§ Task requirements
From the passage on managing users and projects with the Api object, reproduce word for word the part between "If you are not" and "to be retrieved.", inclusive.

Api object instantiated in this way with error handlers attached will be resilient to server maintenance and rate limiting.

Managing users¶

Currently any authenticated user can access his or her information by invoking the following method:

me = api.users.me()

Once you have initialized the library by authenticating yourself, the object me will contain your user information. This includes:

me.href
me.username
me.email
me.first_name
me.last_name
me.affiliation
me.phone
me.address
me.city
me.state
me.zip_code
me.country

For example, to obtain your email address invoke:

me.email

Managing projects¶

There are several methods on the Api object that can help you manage your projects.

Note

If you are not familiar with the project structure of the Seven Bridges Platform and CGC, take a look at their respective documentation: projects on the CGC and projects on the Seven Bridges Platform.

List Projects - introduction to pagination and iteration¶

In order to list your projects, invoke the api.projects.query method. This method follows server pagination and therefore allows pagination parameters to be passed to it. Passing a pagination parameter controls which resources you are shown. The offset parameter controls the start of the pagination while the limit parameter controls the number of items to be retrieved.

Note

See the Seven Bridges API overview or the CGC API overview for details of how to refer to a project, and for examples of the pagination parameters.

Below is an example of how to get all your projects, using the query method and the pagination parameters offset of 0 and limit of 10.

project_list = api.projects.query(offset=0, limit=10)

project_list has now been defined to be an object of the type collection which acts just like a regular python list, and so supports indexing, slicing, iterating and other list functions. All collections in the sevenbridges-python library have two methods: next_page and previous_page which allow you to load the next or previous pagination pages.

§ Records supplied
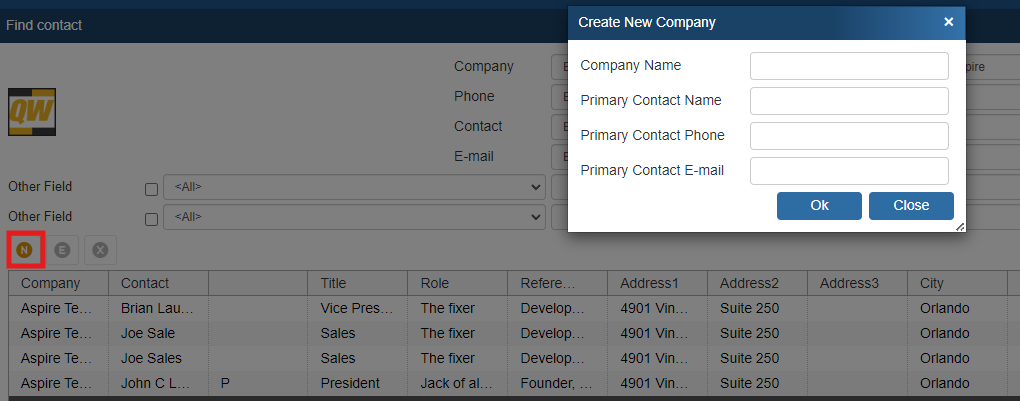Click the E edit contact icon
Image resolution: width=1020 pixels, height=401 pixels.
tap(62, 249)
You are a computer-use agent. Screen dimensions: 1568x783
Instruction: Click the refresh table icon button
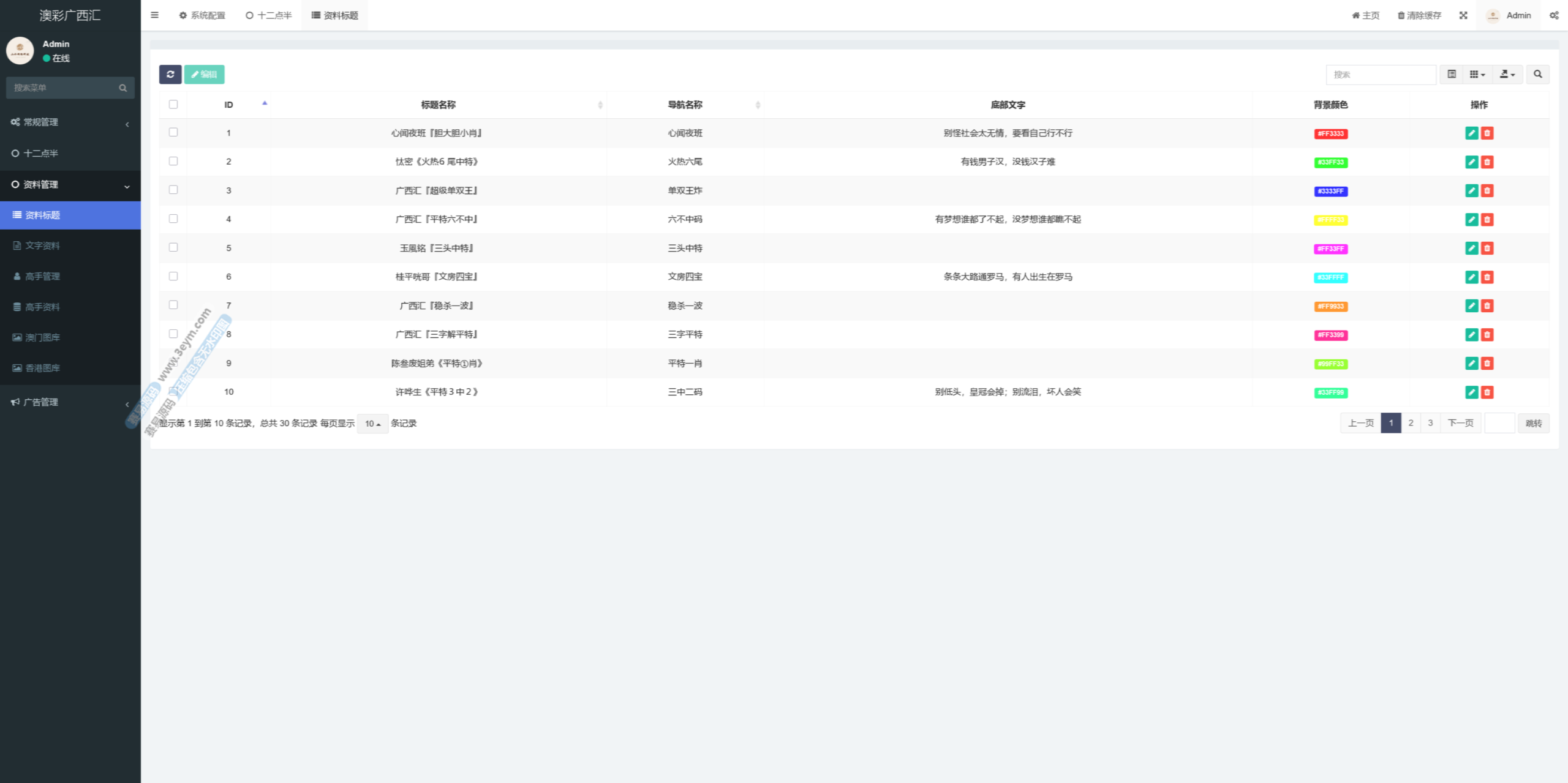(x=170, y=74)
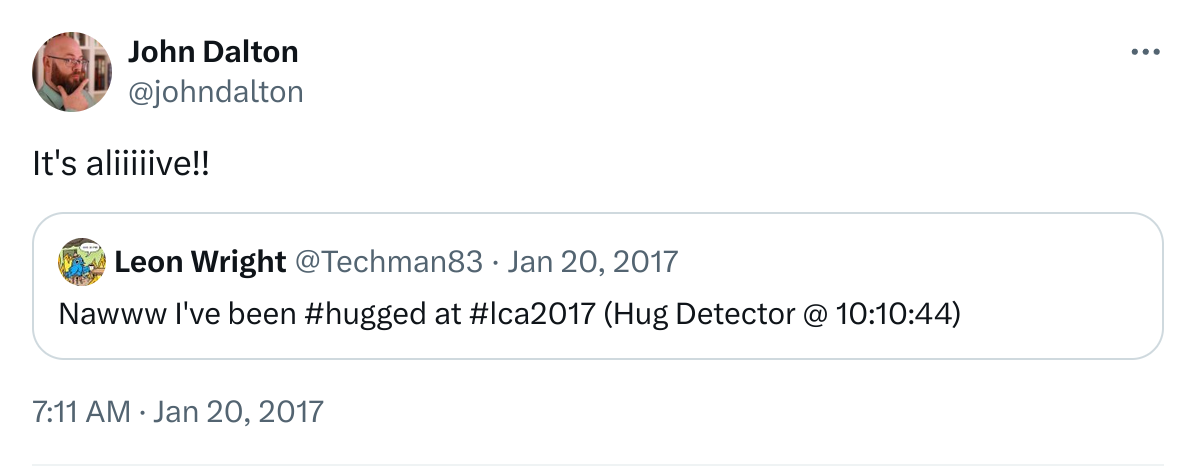1194x468 pixels.
Task: Click the 7:11 AM timestamp
Action: pos(82,411)
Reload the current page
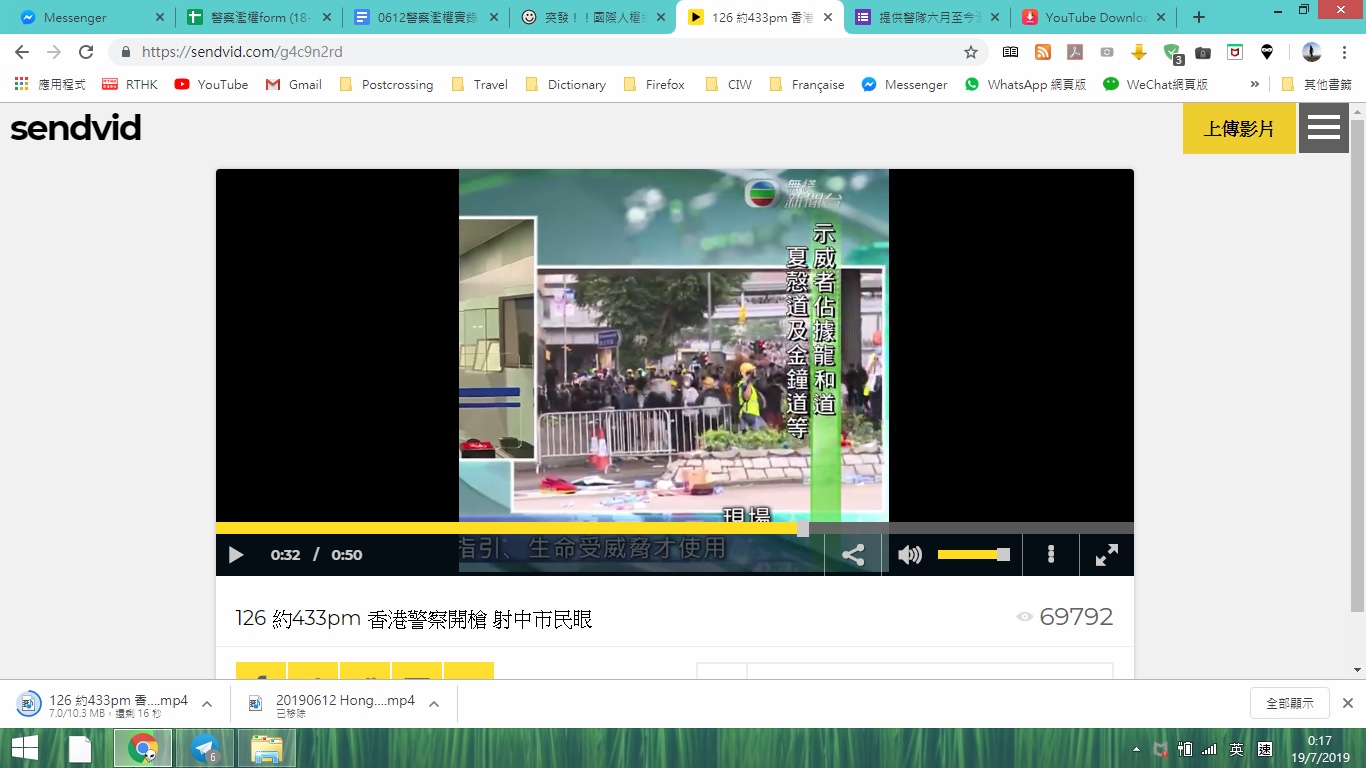 pyautogui.click(x=86, y=52)
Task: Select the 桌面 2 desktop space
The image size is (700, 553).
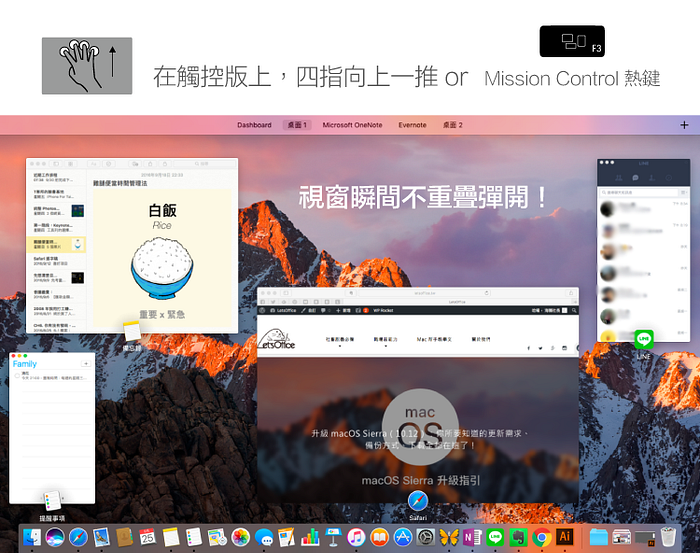Action: coord(453,125)
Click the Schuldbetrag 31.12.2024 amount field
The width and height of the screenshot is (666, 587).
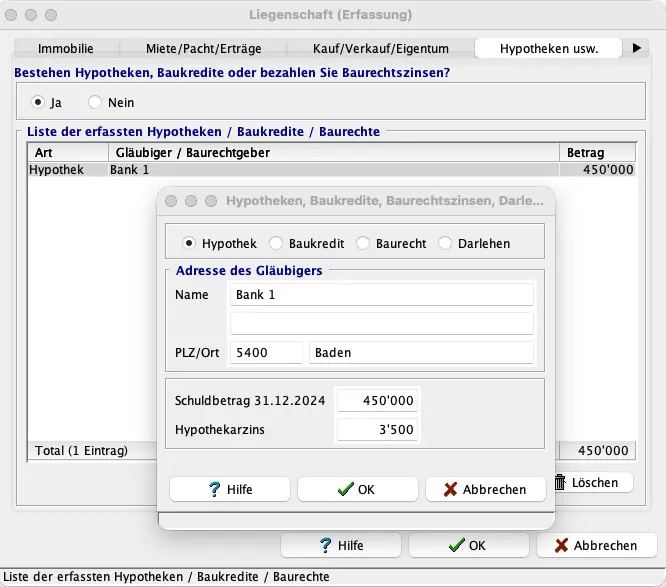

§ Task answer
If you are not familiar with the project structure of the Seven Bridges Platform and CGC, take a look at their respective documentation: projects on the CGC and projects on the Seven Bridges Platform.

List Projects - introduction to pagination and iteration¶

In order to list your projects, invoke the api.projects.query method. This method follows server pagination and therefore allows pagination parameters to be passed to it. Passing a pagination parameter controls which resources you are shown. The offset parameter controls the start of the pagination while the limit parameter controls the number of items to be retrieved.